Actualisé 06.07.2010 à 21:03

vacancesEt ils sont à combien, vos euros?

Dans la jungle bancaire, s'orienter pour changer ses francs peut être compliqué. Conseils.

de
Stéphanie Billeter
Mieux vaut changer son argent avant son départ en vacances, afin d'éviter toute mauvaise surprise.

Mieux vaut changer son argent avant son départ en vacances, afin d'éviter toute mauvaise surprise.

Que l'on aille en France, en Italie ou en Espagne, la baisse­ de l'euro a du bon. Mais, avant de boucler les valises, faire le tour des bureaux de change peut révéler des surprises: l'euro oscille de 1 fr. 34 à 1 fr. 37.

«C'est comme dans les grands magasins, il y a différents prix pour un même produit, explique Olivier Scharrer, porte-parole adjoint de la BCGE, à Genève. Chaque banque applique ses taux en fonction du travail qu'elle estime fournir.»

Où changer son argent, alors? Dans sa propre banque, afin d'éviter la commission de 5 francs qui frappe les non-clients. Dans les bureaux de change, souvent compétitifs – à condition de «vérifier quelle est la commission prélevée, qui peut augmenter nettement la somme globale»,­ recommande Mathieu Fleury, secrétaire général de la FRC. Ou alors changer au bancomat, comme le conseille la Banque Migros.

Et attendre? «Non, répond Olivier Scharrer, il vaut mieux changer maintenant pour se prémunir contre un éventuel rebond temporaire de l'euro.» La devise remontait mardi déjà.

Multiplier les systèmes pour éviter les risques:

- Argent liquide: à changer avant de partir.

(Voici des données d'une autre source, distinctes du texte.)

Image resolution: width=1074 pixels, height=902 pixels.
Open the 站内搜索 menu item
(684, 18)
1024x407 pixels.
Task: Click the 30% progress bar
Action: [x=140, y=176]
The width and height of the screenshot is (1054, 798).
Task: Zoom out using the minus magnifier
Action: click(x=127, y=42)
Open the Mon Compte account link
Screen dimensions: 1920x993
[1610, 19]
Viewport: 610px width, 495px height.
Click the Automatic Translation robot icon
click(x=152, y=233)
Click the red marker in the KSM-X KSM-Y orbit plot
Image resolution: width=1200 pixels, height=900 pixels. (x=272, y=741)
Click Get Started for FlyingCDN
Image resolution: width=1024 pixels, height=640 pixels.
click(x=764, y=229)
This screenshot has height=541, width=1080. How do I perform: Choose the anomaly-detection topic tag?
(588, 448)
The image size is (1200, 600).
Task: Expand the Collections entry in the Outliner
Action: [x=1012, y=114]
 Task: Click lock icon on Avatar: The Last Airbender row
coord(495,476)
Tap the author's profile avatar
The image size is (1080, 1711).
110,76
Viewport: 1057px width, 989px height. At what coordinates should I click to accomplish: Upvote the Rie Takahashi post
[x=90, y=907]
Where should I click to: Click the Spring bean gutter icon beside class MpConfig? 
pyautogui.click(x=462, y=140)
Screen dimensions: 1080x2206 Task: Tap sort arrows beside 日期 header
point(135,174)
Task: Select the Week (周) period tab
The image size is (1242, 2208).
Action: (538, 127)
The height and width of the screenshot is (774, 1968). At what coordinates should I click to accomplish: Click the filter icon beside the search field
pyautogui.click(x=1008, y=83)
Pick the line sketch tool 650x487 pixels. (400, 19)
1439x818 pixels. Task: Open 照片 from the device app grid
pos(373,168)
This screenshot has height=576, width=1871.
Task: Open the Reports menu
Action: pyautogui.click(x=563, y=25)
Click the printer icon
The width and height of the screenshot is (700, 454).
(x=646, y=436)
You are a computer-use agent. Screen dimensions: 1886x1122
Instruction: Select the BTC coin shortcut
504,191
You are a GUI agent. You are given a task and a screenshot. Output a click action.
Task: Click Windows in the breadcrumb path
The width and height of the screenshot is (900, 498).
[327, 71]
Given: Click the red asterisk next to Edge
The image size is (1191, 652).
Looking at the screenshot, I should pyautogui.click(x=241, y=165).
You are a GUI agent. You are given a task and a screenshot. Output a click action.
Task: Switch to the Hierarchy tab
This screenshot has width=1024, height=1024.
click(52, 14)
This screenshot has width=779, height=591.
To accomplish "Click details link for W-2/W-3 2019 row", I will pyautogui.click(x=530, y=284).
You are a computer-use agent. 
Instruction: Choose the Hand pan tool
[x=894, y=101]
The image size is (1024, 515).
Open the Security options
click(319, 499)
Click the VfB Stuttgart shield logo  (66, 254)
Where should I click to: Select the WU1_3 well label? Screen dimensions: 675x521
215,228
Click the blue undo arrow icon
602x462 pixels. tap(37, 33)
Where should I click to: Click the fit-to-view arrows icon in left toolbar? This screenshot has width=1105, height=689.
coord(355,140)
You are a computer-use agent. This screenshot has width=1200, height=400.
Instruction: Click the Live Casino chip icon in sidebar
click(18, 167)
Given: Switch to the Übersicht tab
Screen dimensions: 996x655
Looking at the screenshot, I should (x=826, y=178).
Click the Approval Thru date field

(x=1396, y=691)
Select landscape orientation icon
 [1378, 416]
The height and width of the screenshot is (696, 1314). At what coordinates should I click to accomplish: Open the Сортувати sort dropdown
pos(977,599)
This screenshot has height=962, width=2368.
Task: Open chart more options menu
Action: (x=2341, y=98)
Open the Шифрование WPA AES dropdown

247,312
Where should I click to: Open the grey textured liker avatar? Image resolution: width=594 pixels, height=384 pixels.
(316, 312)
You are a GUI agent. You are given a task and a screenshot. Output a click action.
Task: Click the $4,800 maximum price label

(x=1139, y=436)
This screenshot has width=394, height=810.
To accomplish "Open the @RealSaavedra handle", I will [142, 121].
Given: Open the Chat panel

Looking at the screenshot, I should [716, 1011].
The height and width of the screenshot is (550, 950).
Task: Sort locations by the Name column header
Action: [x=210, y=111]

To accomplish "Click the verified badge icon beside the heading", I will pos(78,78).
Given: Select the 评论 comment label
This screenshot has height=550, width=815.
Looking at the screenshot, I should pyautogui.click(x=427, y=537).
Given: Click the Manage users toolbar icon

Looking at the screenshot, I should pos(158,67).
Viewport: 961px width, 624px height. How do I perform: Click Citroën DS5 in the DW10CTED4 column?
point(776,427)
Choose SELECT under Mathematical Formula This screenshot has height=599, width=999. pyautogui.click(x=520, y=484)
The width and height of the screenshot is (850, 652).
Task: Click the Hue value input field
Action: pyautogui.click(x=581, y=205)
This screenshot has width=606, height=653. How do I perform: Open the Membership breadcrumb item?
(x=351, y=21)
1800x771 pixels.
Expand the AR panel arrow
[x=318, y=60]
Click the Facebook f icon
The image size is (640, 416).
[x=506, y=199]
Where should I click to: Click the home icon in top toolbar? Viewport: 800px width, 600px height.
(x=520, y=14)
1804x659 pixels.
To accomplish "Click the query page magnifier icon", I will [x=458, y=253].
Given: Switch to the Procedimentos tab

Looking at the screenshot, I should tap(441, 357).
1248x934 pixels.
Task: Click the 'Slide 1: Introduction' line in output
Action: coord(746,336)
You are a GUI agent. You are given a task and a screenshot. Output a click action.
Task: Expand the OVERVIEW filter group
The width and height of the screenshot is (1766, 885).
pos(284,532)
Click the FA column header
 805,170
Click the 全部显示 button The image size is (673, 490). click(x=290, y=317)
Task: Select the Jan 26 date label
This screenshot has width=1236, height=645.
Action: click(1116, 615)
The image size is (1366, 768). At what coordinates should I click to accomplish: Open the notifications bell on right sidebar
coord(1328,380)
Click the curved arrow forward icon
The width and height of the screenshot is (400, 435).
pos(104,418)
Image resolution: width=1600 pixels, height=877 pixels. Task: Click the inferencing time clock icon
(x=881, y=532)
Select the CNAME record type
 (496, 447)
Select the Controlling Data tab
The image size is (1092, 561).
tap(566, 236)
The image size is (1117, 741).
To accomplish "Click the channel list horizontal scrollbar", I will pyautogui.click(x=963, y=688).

S'il n'est pas possible d'acheter la devise en Suisse, prévoir des dollars.

- Travel Cash: la carte remplace les Traveler Cheques. A charger avec le montant voulu (jusqu'à 10'000 fr). Coût: 1%. En cas de vol ou de perte, elle est remplacée avec le solde restant. En outre, le voleur ne saura rien du compte bancaire.

- Carte de crédit: ne partez pas sans elle, un classique!

Payer à l’étranger avec sa carte

Les automates et les vendeurs le proposent de plus en plus souvent: «Voulez-vous payer en euros ou en francs?» Avant de paniquer, entendons les recommandations, unanimes: accepter de régler dans l’argent du pays. «C’est plus avantageux», dit Olivier Scharrer, de la Banque cantonale de Genève. Surtout côté commission.